Maggot atau dalam istilah populer disebut dengan belatung adalah larva dari jenis lalat Black Soldier Fly (BSF) atau Hermetia Illucens dalam bahasa Latin. Maggot merupakan larva dari jenis lalat yang awalnya berasal dari telur dan bermetamorfosis menjadi lalat
dewasa. Tubuh maggot berwarna hitam dan sekilas mirip dengan tawon. Hal yang menarik, maggot memiliki potensi untuk dibudidayakan, bagi sebagian masyarakat, budidaya maggot merupakan potensi yang baik untuk dikembangkan.

Budidaya maggot relatif tidak sulit untuk dikembangkan, mengingat maggot berkembang biak dengan alami di alam sehingga mudah untuk mendapatkannya. Maggot bertahan hidup pada lingkungan tropis sehingga potensi mengembangbiakannya sangat mudah
dilakukan di Indonesia yang memiliki iklim tropis.

Bidang Tani dan Nelayan (BTN) PKS Kota Depok mengusung program One Demplot One Village (ODOV), telah membuat demplot (demonstration plot) dengan tema budidaya maggot, berlokasi di Kelurahan Tirtajaya Kecamatan Sukmajaya. Dikelola oleh Arif dan
Hari, wirausahawan muda sekaligus praktisi budidaya satwa harapan yang menjadi pilot project percontohan demplot budidaya maggot yang akan segera diduplikasi di beberapa kelurahan lain di Kota Depok tahun 2022 ini.

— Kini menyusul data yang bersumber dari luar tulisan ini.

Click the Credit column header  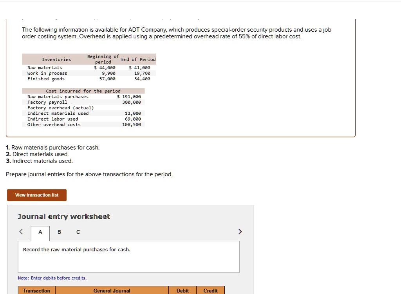[x=211, y=290]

Arif, yang merupakan salah satu pengurus BTN PKS Depok menyampaikan bahwa metode pembiakan maggot memakai media yang bersih yaitu pada media yang beraroma fermentasi sehingga lalat BSF tidak membawa penyakit, perlu diketahui bahwa lalat BSF
merupakan hewan yang memiliki antibiotik alami dalam tubuhnya yang membuatnya tidak membawa penyakit. Tentu lain halnya apabila dibandingkan dengan lalat hijau yang biasa berkembang biak pada media yang kotor atau busuk sehingga mudah
mendatangkan kuman dan bakteri.

“Untuk mengundang lalat BSF berkembang biak pada media yang mengandung fermentasi, perlu kita pancing datang dengan cara tertentu, cara ini akan kami ajarkan dan bedah kasus dalam Sekolah Tani PKS yang secara rutin diadakan, untuk waktunya silahkan
simak informasi update di akun Instagram kami @btnpksdepok”, ungkap Arif.

Lalat BSF akan bertelur pada media berfermentasi kurang lebih selama 1-3 hari, lalu telur-telur ini akan menetas dan bergerak dengan sendiri dan memakan makanan yang ada pada media fermentasi tersebut. Dalam waktu 2-3 minggu maggot akan tumbuh
besar dan siap untuk dipanen. Perlu diperhatikan agar menyisakan maggot agar dijadikan bibit untuk mendapatkan telurnya kembali.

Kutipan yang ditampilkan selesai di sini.